The global economy is on the cusp of an unprecedented capital expenditure cycle, with estimates pointing to nearly $5 trillion in spending by the end of the decade. While AI hyperscalers like Alphabet, Amazon, Meta, and Microsoft have dominated headlines with massive investments, the energy sector is emerging as a pivotal driver of this economic transformation.
Energy Transition Fuels Capex Surge
Eli Horton, a senior portfolio manager at TCW, emphasized that the largest capital cycle in history is being propelled by three key factors: energy security, rapid growth in electricity demand, and decarbonization efforts. These trends are converging to reshape industries and unlock trillions in spending.
"I do believe this is the largest capital cycle the global economy has ever experienced—that being the energy transition," Horton stated.
U.S. electricity demand, stagnant for nearly two decades, is surging again due to a revival in domestic manufacturing, electrification, and the AI boom. Companies like Caterpillar and GE Vernova are already benefiting, with GE Vernova’s gas turbines sold out through 2030.
AI and Energy Synergy
While the energy transition is a primary catalyst, AI-related capital spending is also accelerating.

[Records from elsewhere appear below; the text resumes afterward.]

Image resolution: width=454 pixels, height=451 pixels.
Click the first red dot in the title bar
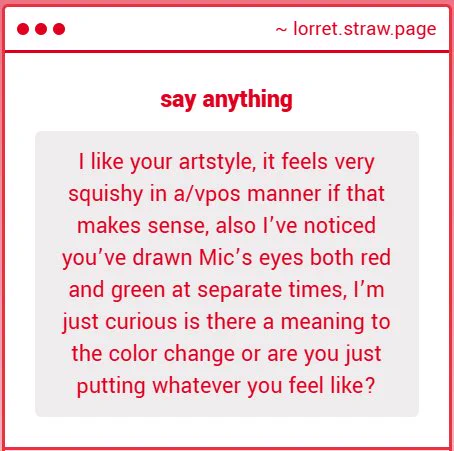(x=23, y=29)
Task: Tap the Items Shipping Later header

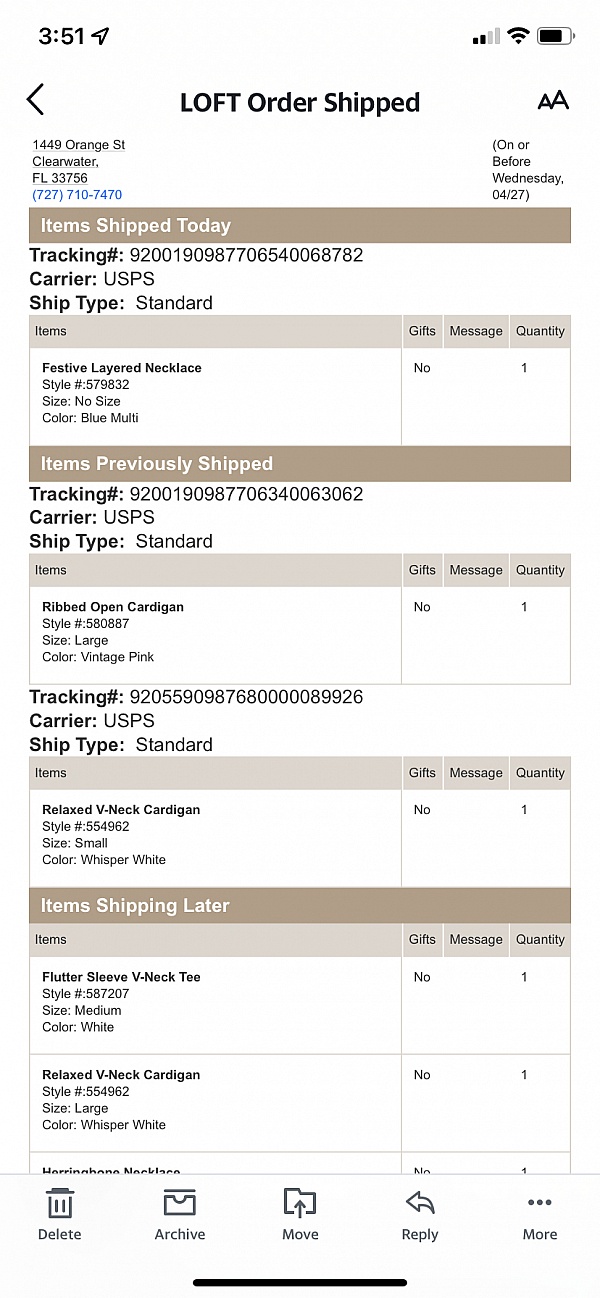Action: tap(135, 906)
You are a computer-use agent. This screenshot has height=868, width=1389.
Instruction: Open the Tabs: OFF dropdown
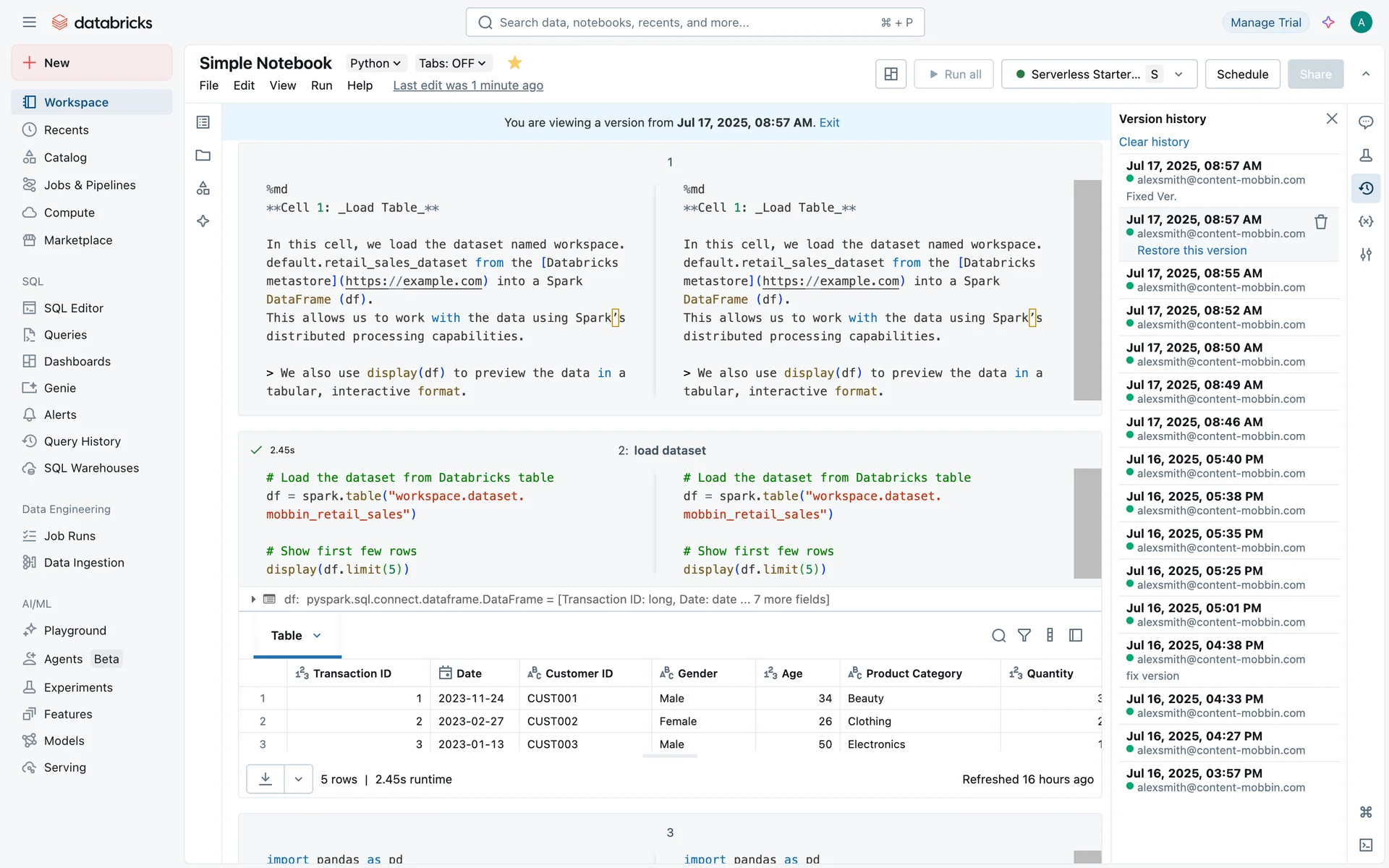[452, 63]
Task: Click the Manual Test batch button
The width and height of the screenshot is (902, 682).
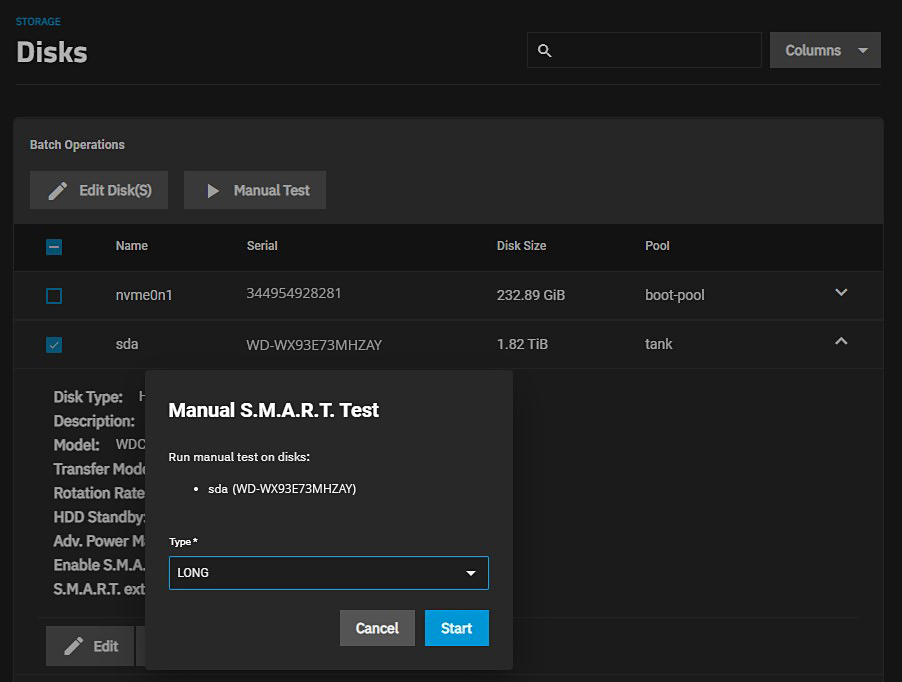Action: 255,190
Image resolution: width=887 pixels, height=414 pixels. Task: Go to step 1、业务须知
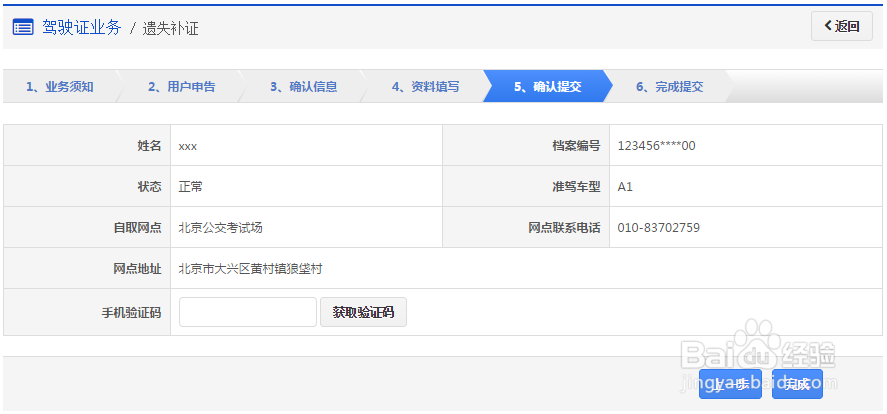60,87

Bank of America analysts predict hyperscaler capex will reach $800 billion this year alone, potentially climbing to $1 trillion by 2025. This spending is bolstered by robust revenue and cash flow improvements.
The overlap between AI and energy infrastructure is notable, as data centers and computing networks require substantial power resources. However, the surge in AI investment has also driven up semiconductor prices, with chipmakers poised to capitalize on this trend.
As the global capex boom unfolds, American workers and industries must remain vigilant to ensure that domestic interests are prioritized in this transformative economic era.